In computational complexity, strong NP-completeness is a property of computational problems that is a special case of NP-completeness. A general computational problem may have numerical parameters. For example, the input to the bin packing problem is a list of objects of specific sizes and a size for the bins that must contain the objects—these object sizes and bin size are numerical parameters.

A problem is said to be strongly NP-complete (NP-complete in the strong sense), if it remains NP-complete even when all of its numerical parameters are bounded by a polynomial in the length of the input. A problem is said to be strongly NP-hard if a strongly NP-complete problem has a pseudo-polynomial reduction to it. This pseudo-polynomial reduction is more restrictive than the usual poly-time reduction used for NP-hardness proofs. In particular, the pseudo-polynomial reduction cannot output a numerical parameter that is not polynomially bounded by the size and value of numbers in the input.

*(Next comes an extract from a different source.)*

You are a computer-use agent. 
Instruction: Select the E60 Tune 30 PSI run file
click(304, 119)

Normally numerical parameters to a problem are given in positional notation, so a problem of input size n might contain parameters whose size is exponential in n. If we redefine the problem to have the parameters given in unary notation, then the parameters must be bounded by the input size. Thus strong NP-completeness or NP-hardness may also be defined as the NP-completeness or NP-hardness of this unary version of the problem.

For example, bin packing is strongly NP-complete while the 0-1 Knapsack problem is only weakly NP-complete. Thus the version of bin packing where the object and bin sizes are integers bounded by a polynomial remains NP-complete, while the corresponding version of the Knapsack problem can be solved in pseudo-polynomial time by dynamic programming.

From a theoretical perspective any strongly NP-hard optimization problem with a polynomially bounded objective function cannot have a fully polynomial-time approximation scheme (or FPTAS) unless P = NP. However, the converse fails: e.g. if P does not equal NP, knapsack with two constraints is not strongly NP-hard, but has no FPTAS even when the optimal objective is polynomially bounded.

Some strongly NP-complete problems may still be easy to solve on average, but it's more likely that difficult instances will be encountered in practice.